Introduction: The molecular diagnosis of the A₁ blood group is based on the exclusion of ABO gene variants causing blood groups A₂, B, or O. A specific genetic marker for the A₁ blood group is still missing. Recently, long-read ABO sequencing revealed four sequence variations in intron 1 as promising markers for the ABO*A1 allele. Here, we evaluated the diagnostic values of the 4 variants in blood donors with regular and weak A phenotypes and genotypes.

Methods: ABO phenotype data (A, B, AB, or O) were taken from the blood donor files. The ABO genotypes (low resolution) were known from a previous study and included the variants c.261delG, c.802G>A, c.803G>C, and c.1061delC. ABO variant alleles (ABO*AW.06,*AW.08,*AW.09,*AW.13, *AW.30, and *A3.02) were identified in weak A donors by sequencing the ABO exons before. For genotyping of the ABO intron 1 variants rs532436, rs1554760445, rs507666, and rs2519093, we applied TaqMan assays with endpoint fluorescence detection according to a standard protocol. Genotypes of the variants were compared with the ABO phenotype and genotype. Evaluation of diagnostic performance included sensitivity, specificity, positive (PPV), and negative predictive value (NPV).

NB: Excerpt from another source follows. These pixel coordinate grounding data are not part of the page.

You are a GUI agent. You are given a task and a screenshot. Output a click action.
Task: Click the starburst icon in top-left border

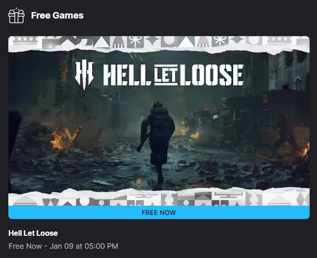click(51, 44)
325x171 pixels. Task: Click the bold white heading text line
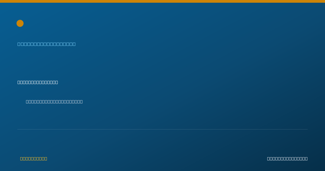click(x=38, y=82)
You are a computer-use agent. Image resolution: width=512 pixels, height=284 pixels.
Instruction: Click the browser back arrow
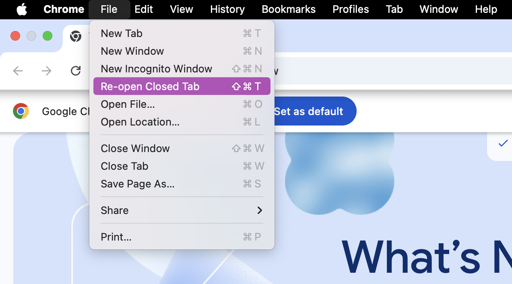coord(18,71)
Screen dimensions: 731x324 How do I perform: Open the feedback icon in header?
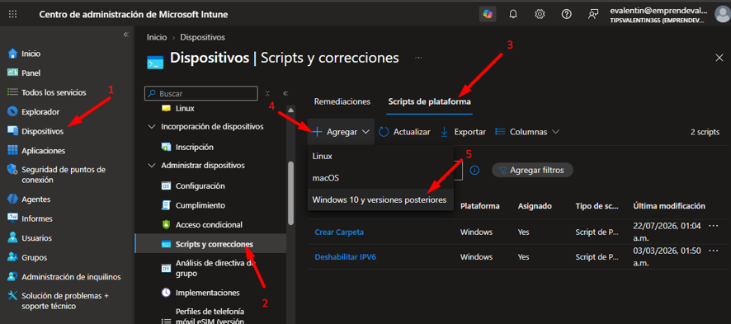pos(593,15)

Results: In 1,330 blood donors with regular ABO phenotypes and genotypes, the intron 1 variants were significantly associated with the proposed A₁ blood group. In 15 donors, we found discrepancies to the genotype of at least one of the 4 variants. For the diagnosis of the ABO*A1 allele, the variants showed 98.79-99.48% sensitivity, 99.66-99.81% specificity, 98.80-99.31% PPV, and 99.66-99.86% NPV. Regarding the A phenotype, the diagnostic values were 99.02-99.41% sensitivity, 99.63-99.76% specificity, 99.41-99.61% PPV, and 99.39-99.63% NPV. The *A1 marker allele of all intron 1 variants was also associated with the *AW.06, *AW.13, and *AW.30 variants. Samples with *AW.08, *AW.09, and *A3.02 variants lacked this association.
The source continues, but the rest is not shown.